START DATASET EXTRACT

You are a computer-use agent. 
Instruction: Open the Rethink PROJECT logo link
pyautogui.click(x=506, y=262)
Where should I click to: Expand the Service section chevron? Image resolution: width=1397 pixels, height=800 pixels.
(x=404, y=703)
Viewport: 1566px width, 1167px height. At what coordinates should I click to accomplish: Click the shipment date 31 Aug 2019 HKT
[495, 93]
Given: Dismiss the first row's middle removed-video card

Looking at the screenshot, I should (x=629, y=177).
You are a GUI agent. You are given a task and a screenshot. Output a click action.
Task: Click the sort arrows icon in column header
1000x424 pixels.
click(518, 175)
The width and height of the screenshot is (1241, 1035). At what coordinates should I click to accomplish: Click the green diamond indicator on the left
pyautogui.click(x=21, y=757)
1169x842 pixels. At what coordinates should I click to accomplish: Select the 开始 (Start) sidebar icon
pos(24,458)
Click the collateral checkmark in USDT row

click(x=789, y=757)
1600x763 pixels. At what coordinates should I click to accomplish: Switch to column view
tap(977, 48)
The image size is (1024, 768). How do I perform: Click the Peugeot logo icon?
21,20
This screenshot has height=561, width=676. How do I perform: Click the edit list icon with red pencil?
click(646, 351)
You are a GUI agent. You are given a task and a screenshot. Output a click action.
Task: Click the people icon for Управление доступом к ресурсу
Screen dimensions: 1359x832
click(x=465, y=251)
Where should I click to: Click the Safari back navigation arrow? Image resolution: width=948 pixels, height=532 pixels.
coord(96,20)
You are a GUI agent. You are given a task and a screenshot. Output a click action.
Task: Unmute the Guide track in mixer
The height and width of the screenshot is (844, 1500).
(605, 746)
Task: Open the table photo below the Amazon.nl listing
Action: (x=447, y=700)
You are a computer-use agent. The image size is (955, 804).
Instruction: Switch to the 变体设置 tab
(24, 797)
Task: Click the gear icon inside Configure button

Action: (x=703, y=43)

END DATASET EXTRACT

** ABOUT THIS TASK **
Your reply must be a faithful copy of each entry above.

** RESULT OF THE EXERCISE **
You are a computer-use agent. 
Instruction: Open the Rethink PROJECT logo link
pyautogui.click(x=506, y=262)
Where should I click to: Expand the Service section chevron? Image resolution: width=1397 pixels, height=800 pixels.
(x=404, y=703)
Viewport: 1566px width, 1167px height. At what coordinates should I click to accomplish: Click the shipment date 31 Aug 2019 HKT
[495, 93]
Given: Dismiss the first row's middle removed-video card

Looking at the screenshot, I should (x=629, y=177).
You are a GUI agent. You are given a task and a screenshot. Output a click action.
Task: Click the sort arrows icon in column header
1000x424 pixels.
click(518, 175)
The width and height of the screenshot is (1241, 1035). At what coordinates should I click to accomplish: Click the green diamond indicator on the left
pyautogui.click(x=21, y=757)
1169x842 pixels. At what coordinates should I click to accomplish: Select the 开始 (Start) sidebar icon
pos(24,458)
Click the collateral checkmark in USDT row

click(x=789, y=757)
1600x763 pixels. At what coordinates should I click to accomplish: Switch to column view
tap(977, 48)
The image size is (1024, 768). How do I perform: Click the Peugeot logo icon?
21,20
This screenshot has height=561, width=676. How do I perform: Click the edit list icon with red pencil?
click(646, 351)
You are a GUI agent. You are given a task and a screenshot. Output a click action.
Task: Click the people icon for Управление доступом к ресурсу
Screen dimensions: 1359x832
click(x=465, y=251)
Where should I click to: Click the Safari back navigation arrow? Image resolution: width=948 pixels, height=532 pixels.
coord(96,20)
You are a GUI agent. You are given a task and a screenshot. Output a click action.
Task: Unmute the Guide track in mixer
The height and width of the screenshot is (844, 1500).
(605, 746)
Task: Open the table photo below the Amazon.nl listing
Action: (x=447, y=700)
You are a computer-use agent. The image size is (955, 804).
Instruction: Switch to the 变体设置 tab
(24, 797)
Task: Click the gear icon inside Configure button

Action: (x=703, y=43)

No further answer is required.